* _Task goal_:
Filter the data below and copy each line that contains the word "Click", keeping the lines unchanged.

* _Data listing_:
───
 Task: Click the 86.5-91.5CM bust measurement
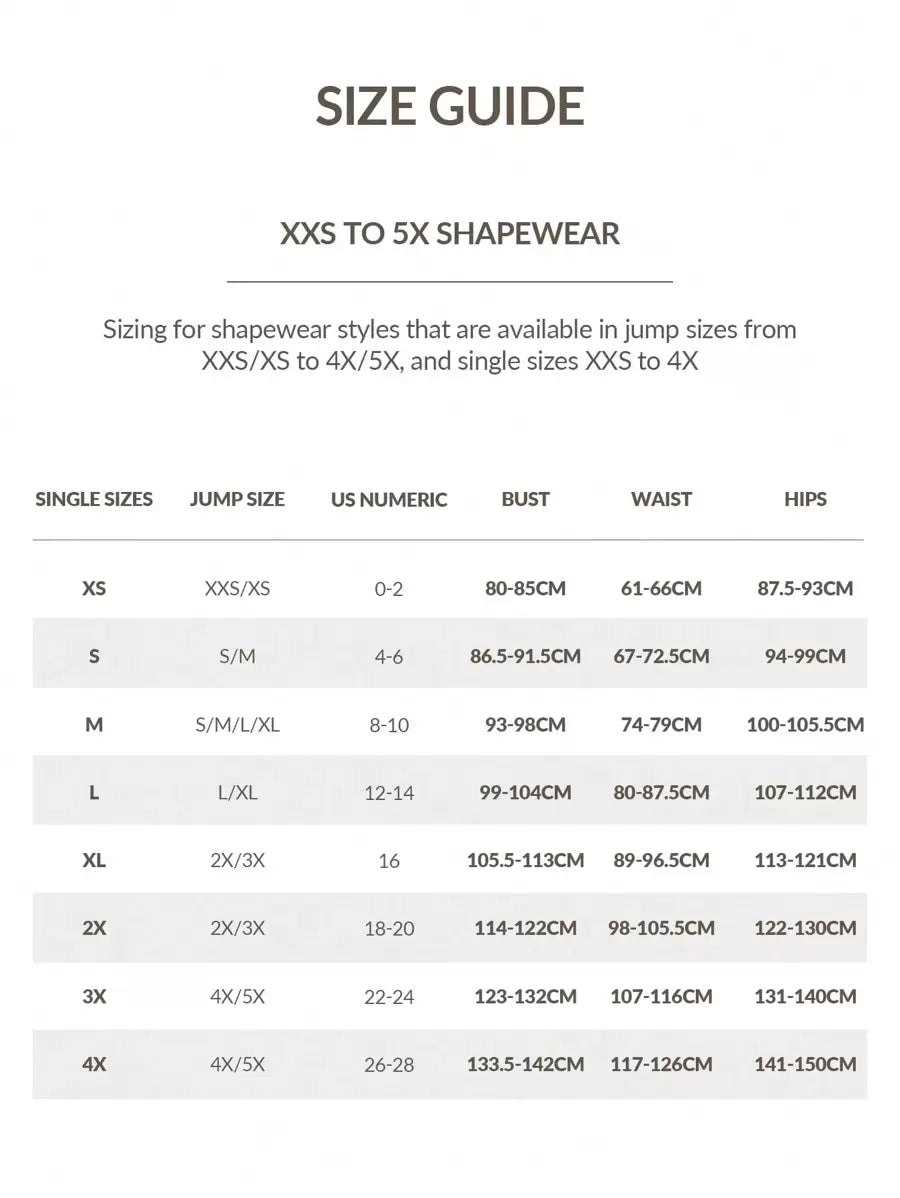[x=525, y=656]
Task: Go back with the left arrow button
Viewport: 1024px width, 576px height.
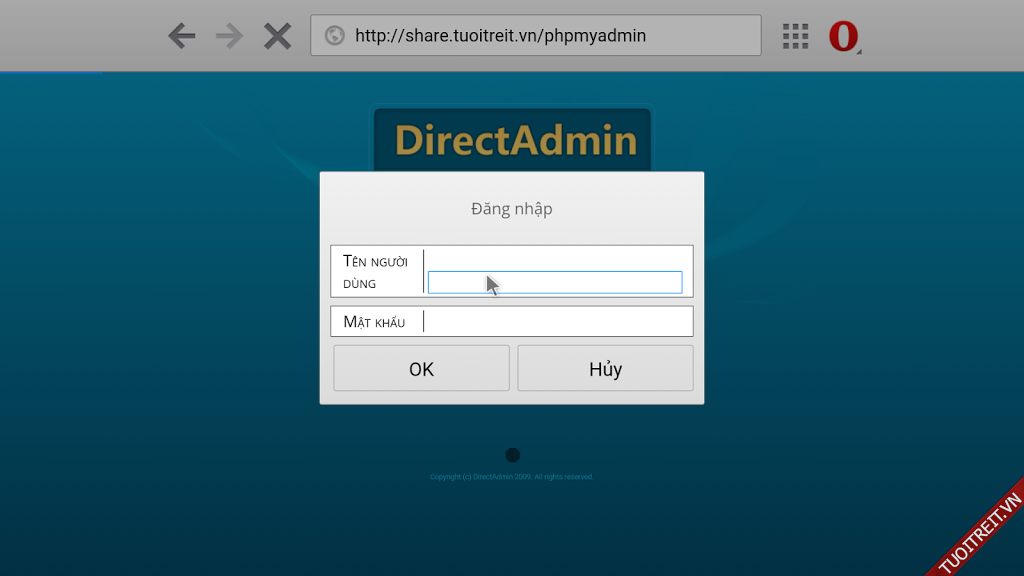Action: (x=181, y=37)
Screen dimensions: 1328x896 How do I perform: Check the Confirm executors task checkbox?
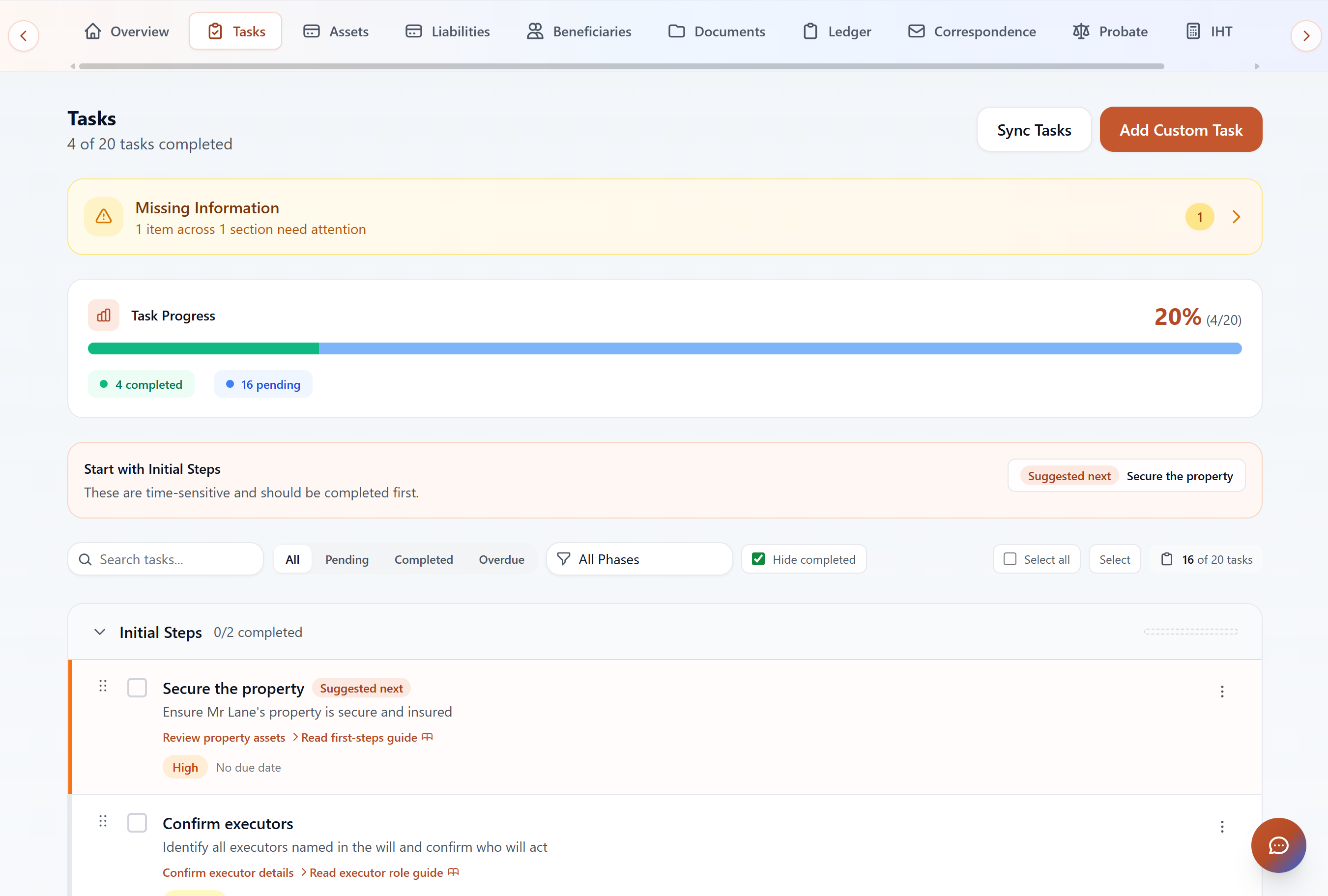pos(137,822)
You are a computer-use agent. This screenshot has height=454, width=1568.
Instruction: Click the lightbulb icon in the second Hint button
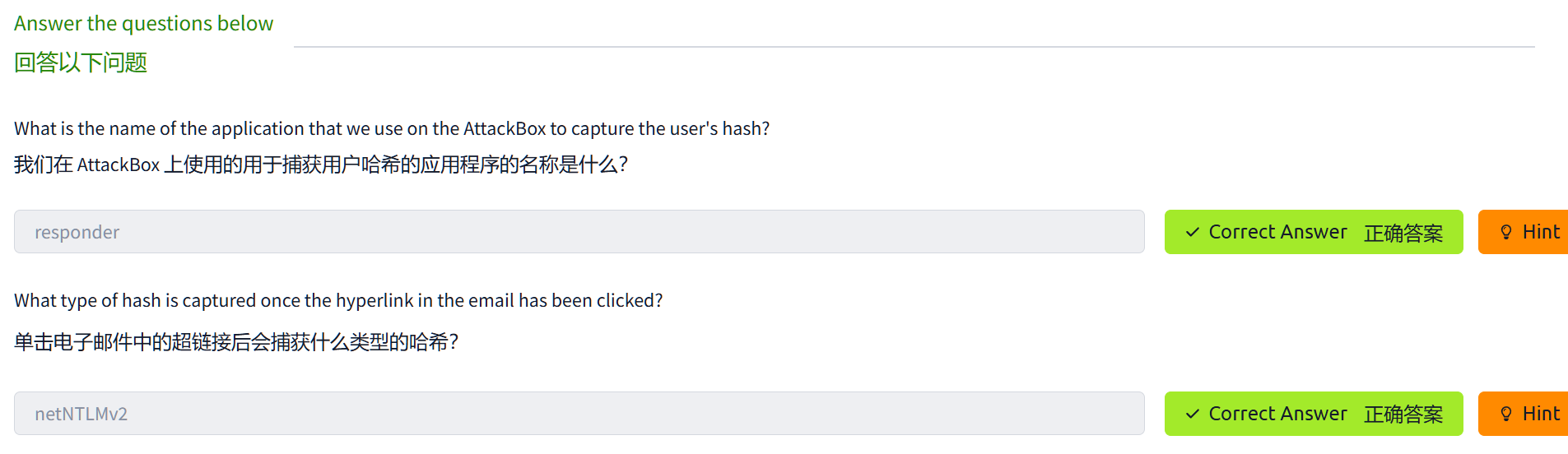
───
* _Output below_:
 Task: Click the 86.5-91.5CM bust measurement
Instruction: Click the lightbulb icon in the second Hint button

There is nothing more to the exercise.